Artificial Cnoidal Wave Breathers in Optical Microresonators

• Yiran Gao, Jian Dai, Zhonghan Wu, Junqiu Liu, tian zhang, Wei Sun, Anni Liu, and Kun Xu
• received 02/20/2024; accepted 05/01/2024; posted 05/02/2024; Doc. ID 519666
• Abstract: Breathers are localized structures that undergo a periodic oscillation in their duration and amplitude. Optical microresonators, benefiting from their high-quality factor, provide an ideal test bench for studying breathing phenomena. In a monochromatically pumped microresonator system, intrinsic breathing instabilities are widely observed in the form of temporal dissipative Kerr solitons which only exist in the effectively red-detuned regime.

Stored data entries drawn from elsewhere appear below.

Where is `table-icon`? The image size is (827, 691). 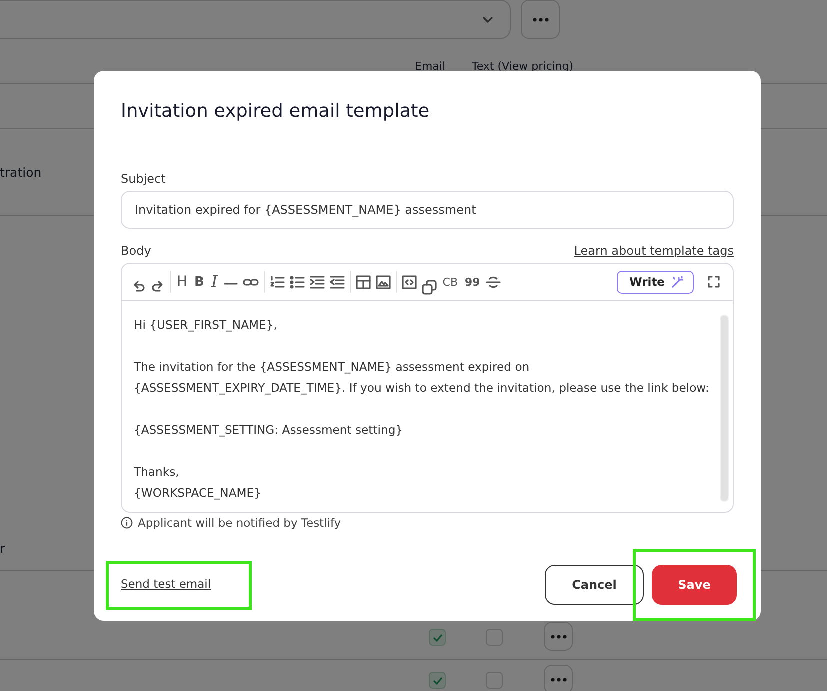
table-icon is located at coordinates (364, 282).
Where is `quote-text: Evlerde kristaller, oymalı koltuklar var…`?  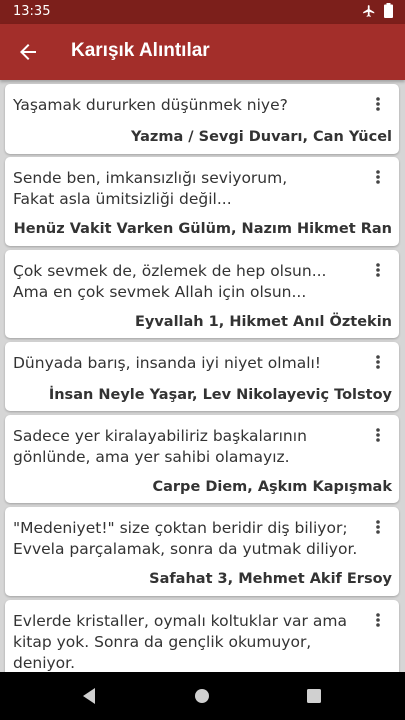 quote-text: Evlerde kristaller, oymalı koltuklar var… is located at coordinates (180, 642).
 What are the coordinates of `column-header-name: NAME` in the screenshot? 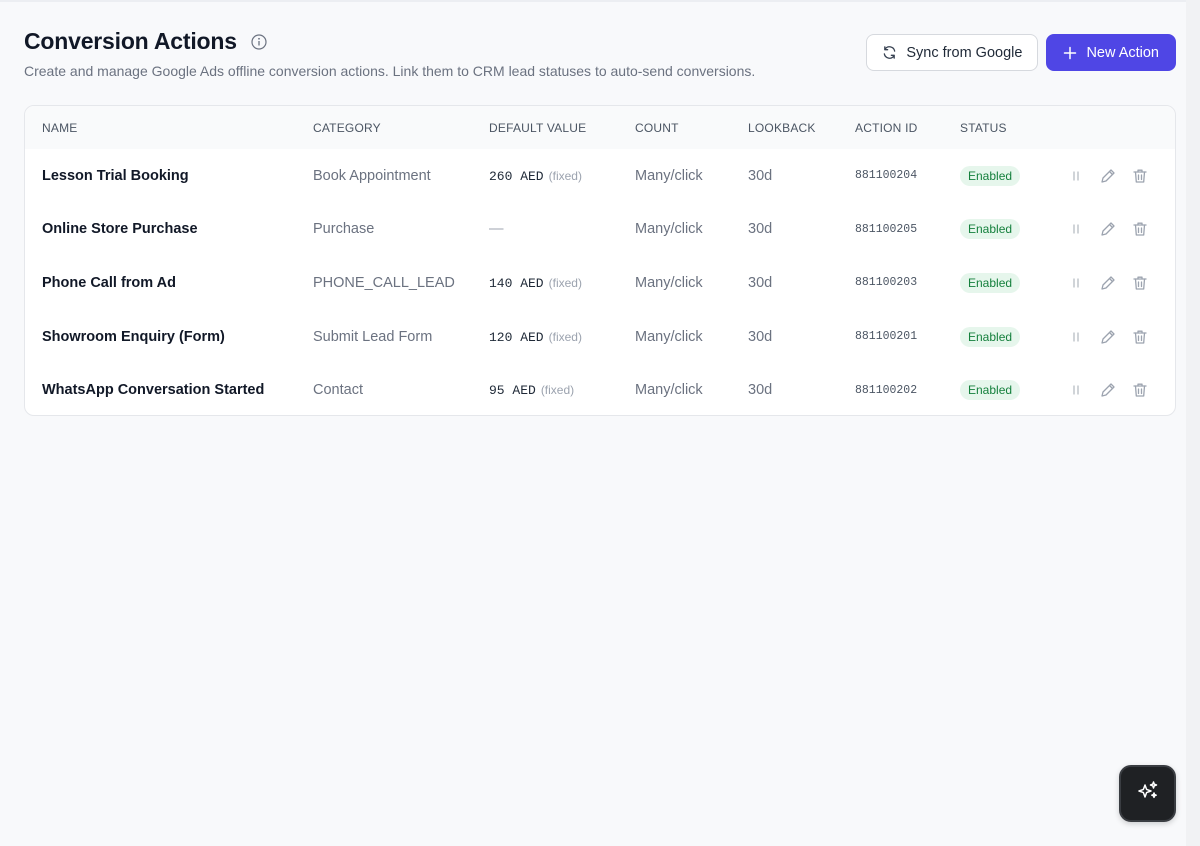 It's located at (178, 128).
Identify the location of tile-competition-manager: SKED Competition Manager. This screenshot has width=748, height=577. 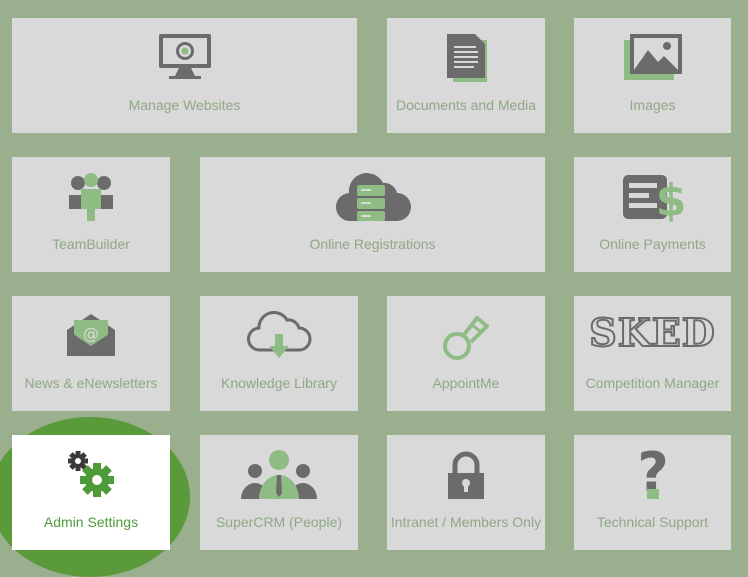
(652, 354).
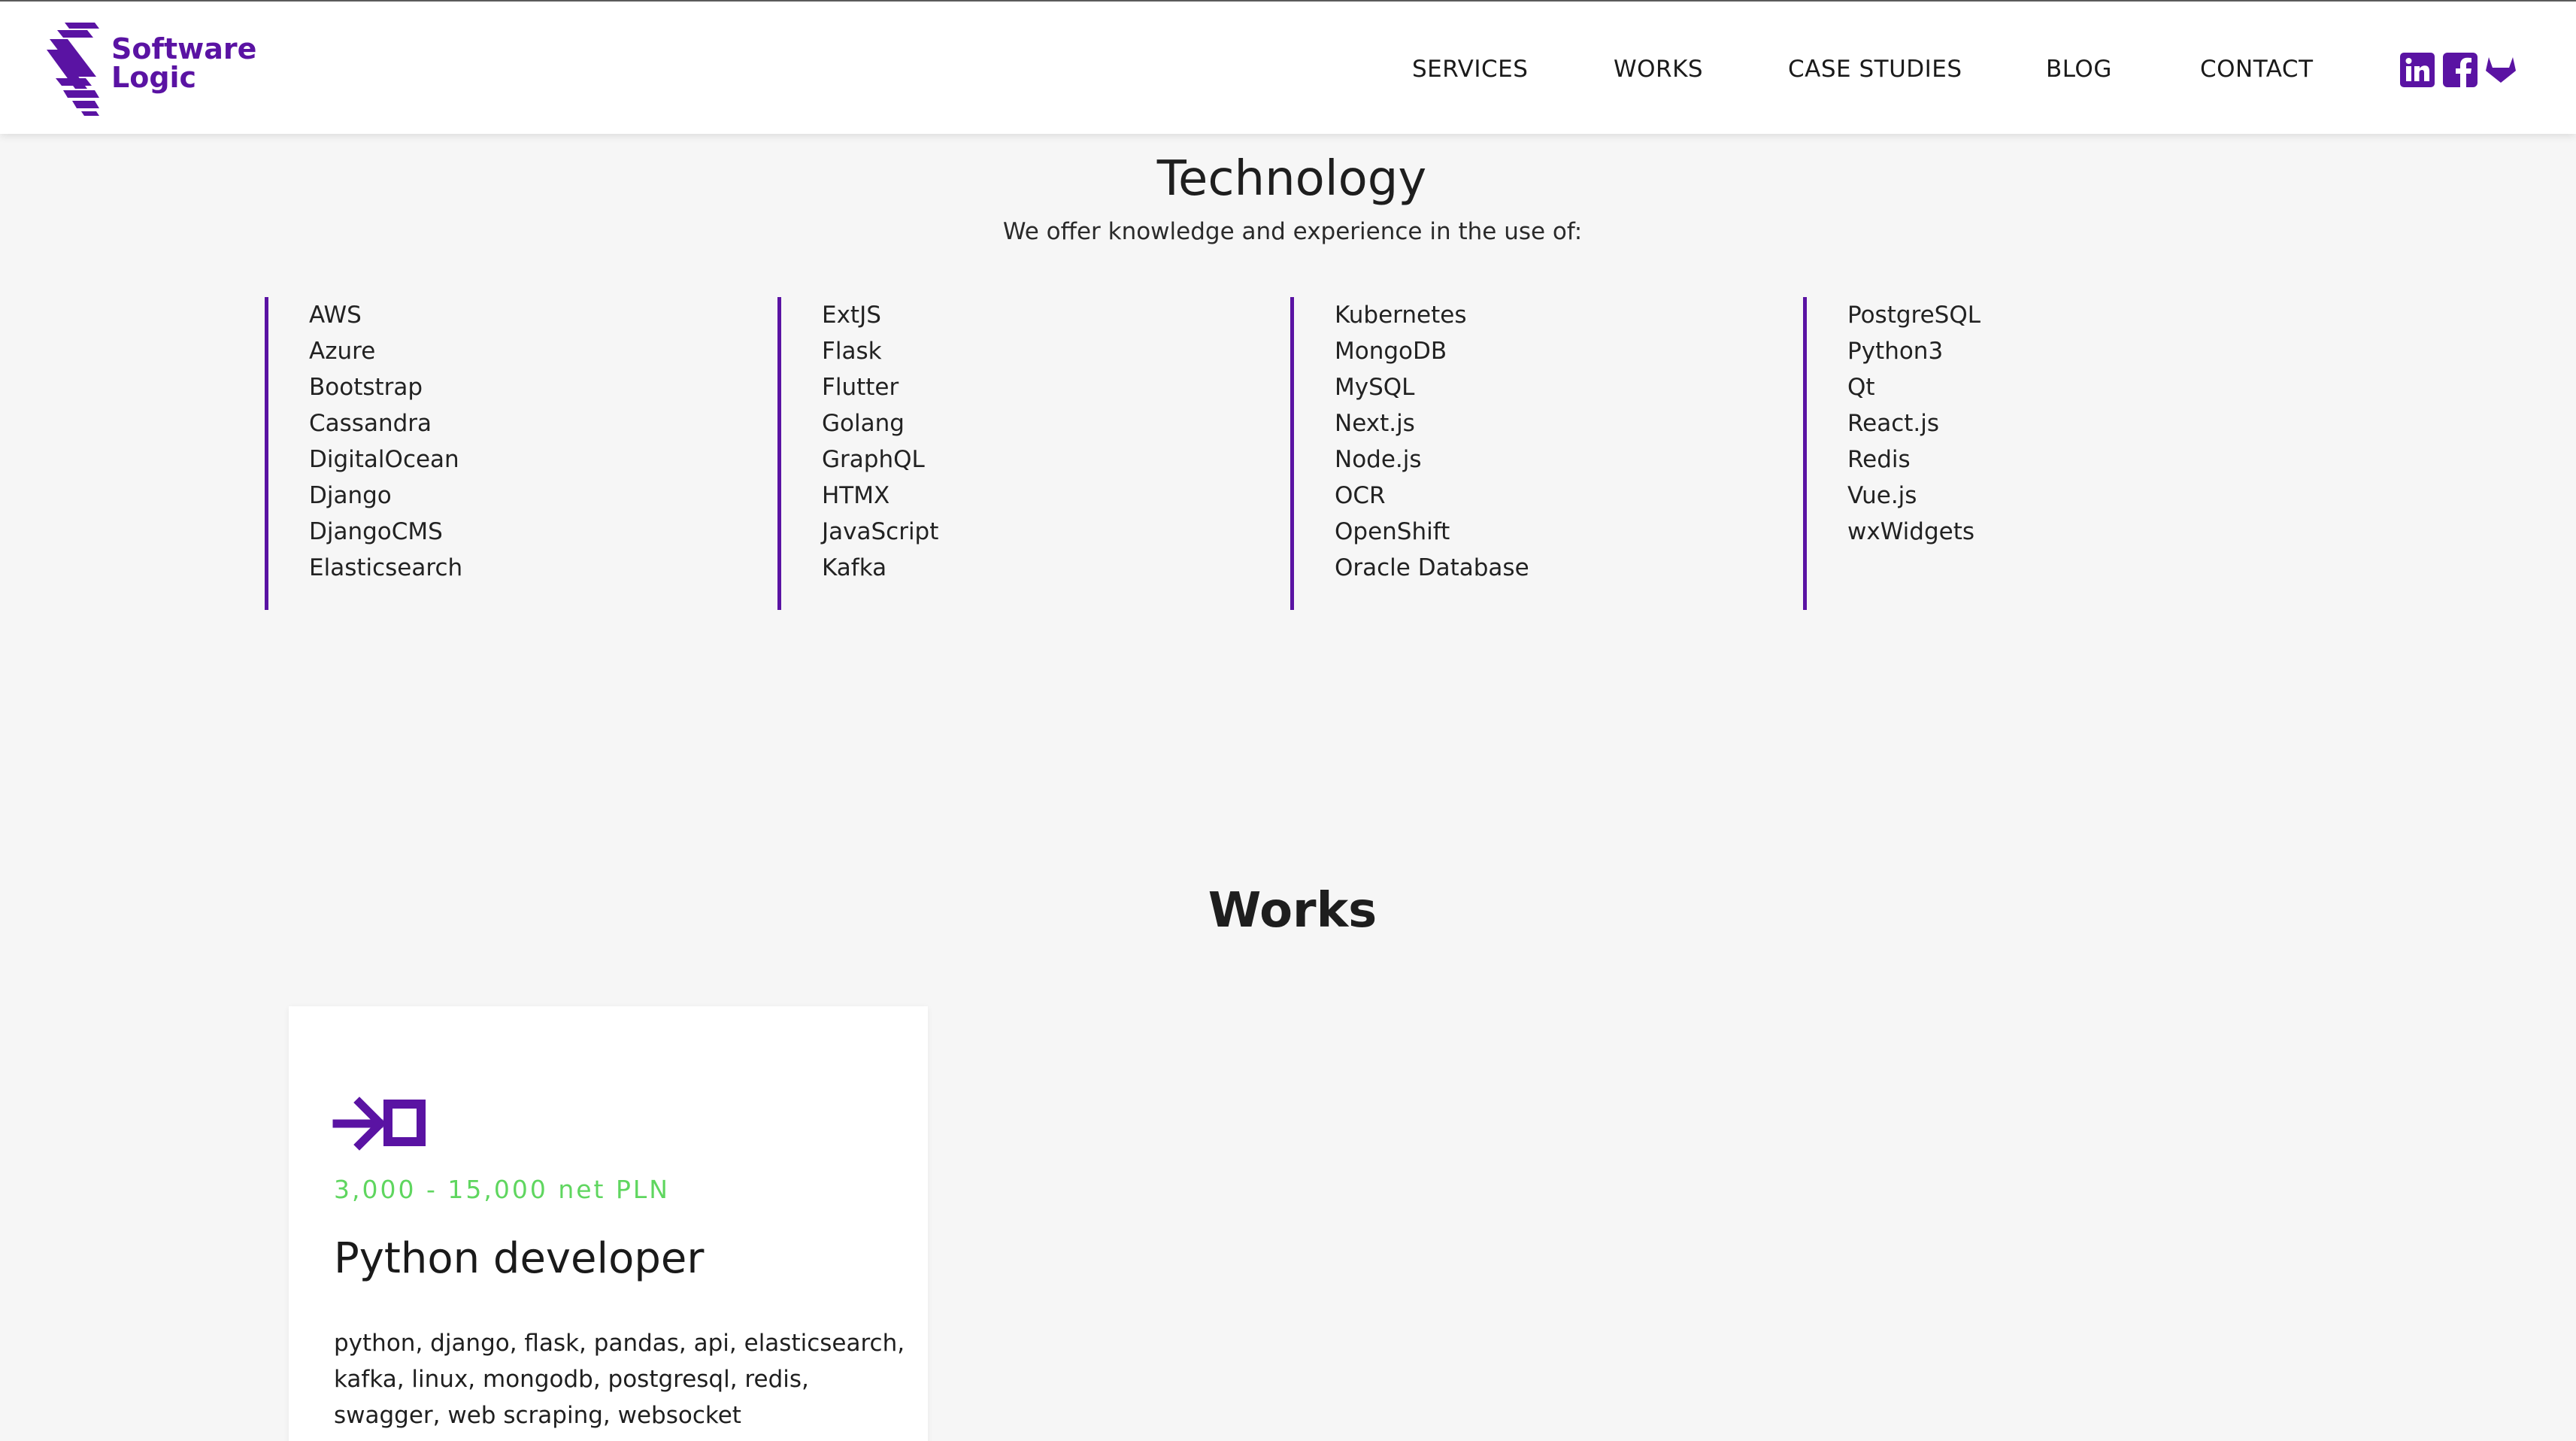  What do you see at coordinates (1894, 424) in the screenshot?
I see `tech-item: React.js` at bounding box center [1894, 424].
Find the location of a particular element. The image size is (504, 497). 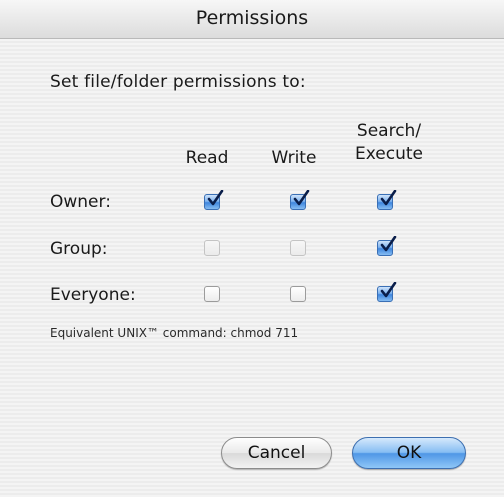

column-header-search-line: Search/ is located at coordinates (389, 131).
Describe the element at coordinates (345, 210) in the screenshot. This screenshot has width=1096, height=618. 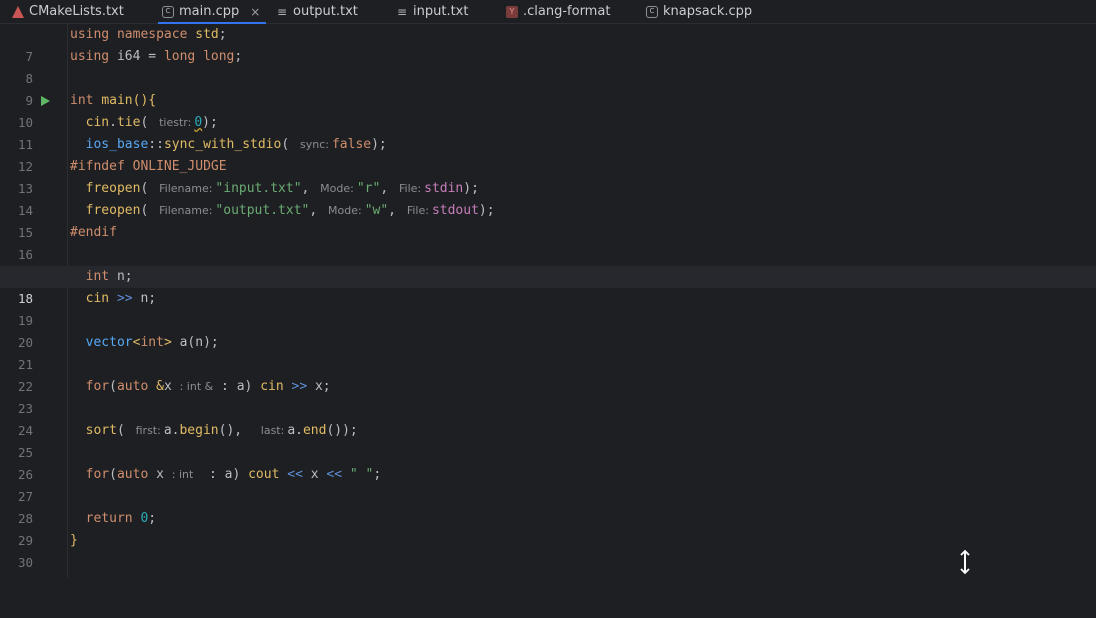
I see `parameter-hint: Mode:` at that location.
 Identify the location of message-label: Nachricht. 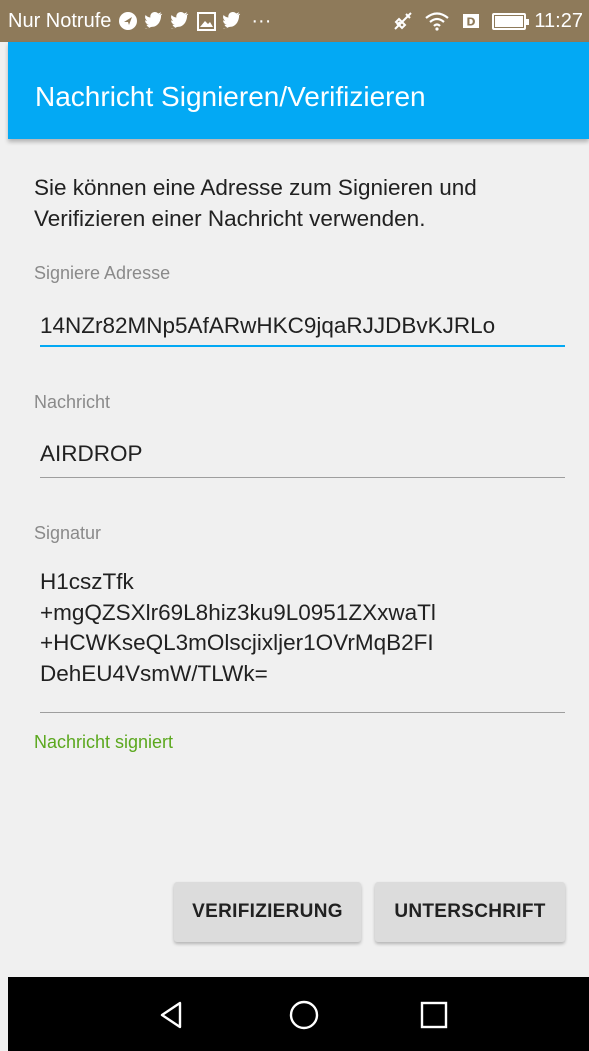
(72, 402).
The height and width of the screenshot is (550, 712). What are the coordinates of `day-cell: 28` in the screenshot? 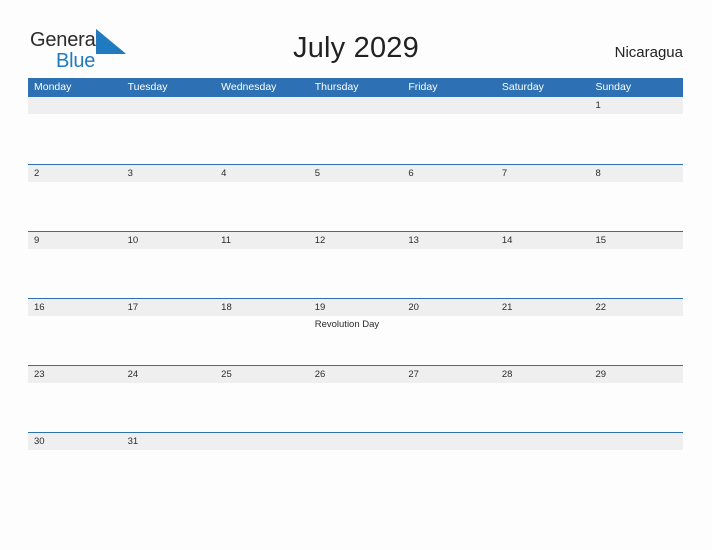 It's located at (543, 400).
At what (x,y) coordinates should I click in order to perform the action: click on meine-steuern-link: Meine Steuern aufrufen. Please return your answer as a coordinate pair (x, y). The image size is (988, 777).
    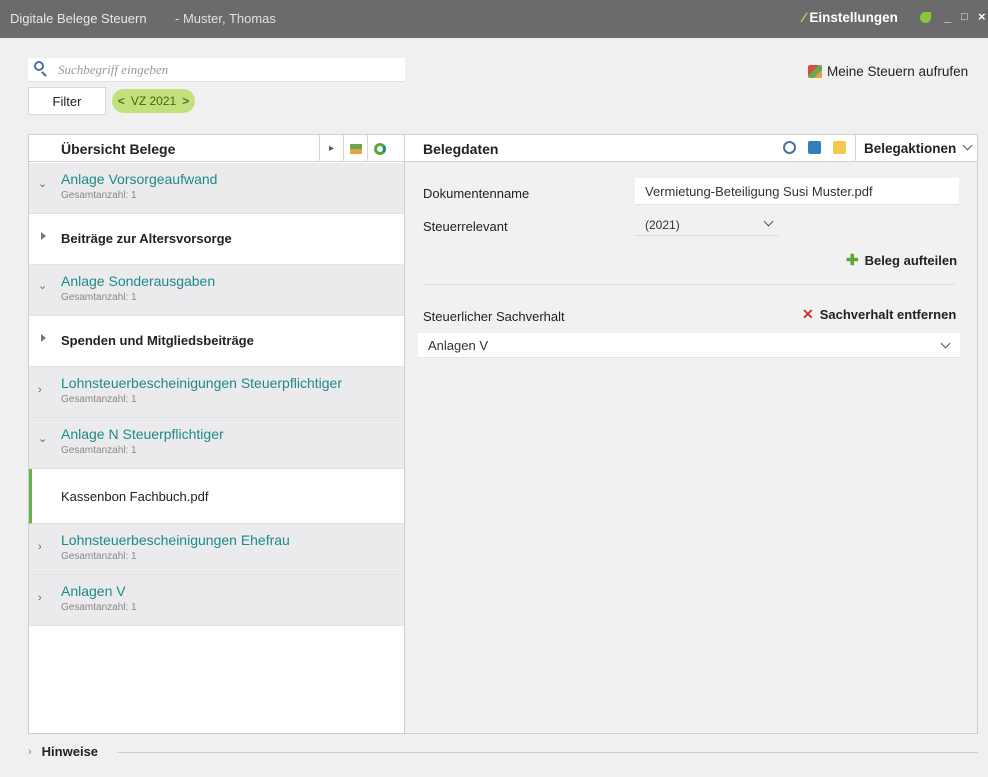
    Looking at the image, I should click on (888, 72).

Here, we demonstrate a novel bichromatic pumping scheme to create compulsive breathing microcombs via respectively distributing two pump lasers at the effectively blue- and red- detuned sides of a single resonance. We experimentally discover the artificial cnoidal wave breathers and molecular crystal-like breathers in a photonic chip-based silicon nitride microresonator, and theoretically describe their intriguing temporal dynamics based on the bichromatic pumping Lugiato-Lefever equation. In particular, the corresponding breathing microcombs exhibit diverse comb line spacing ranging from 2 to 17 times the free spectral range of the microresonator. Our discovery not only provides a simple yet robust method to harness microcombs with reconfigurable comb line spacing, but also reveals a new class of breathing waves in driven dissipative nonlinear systems.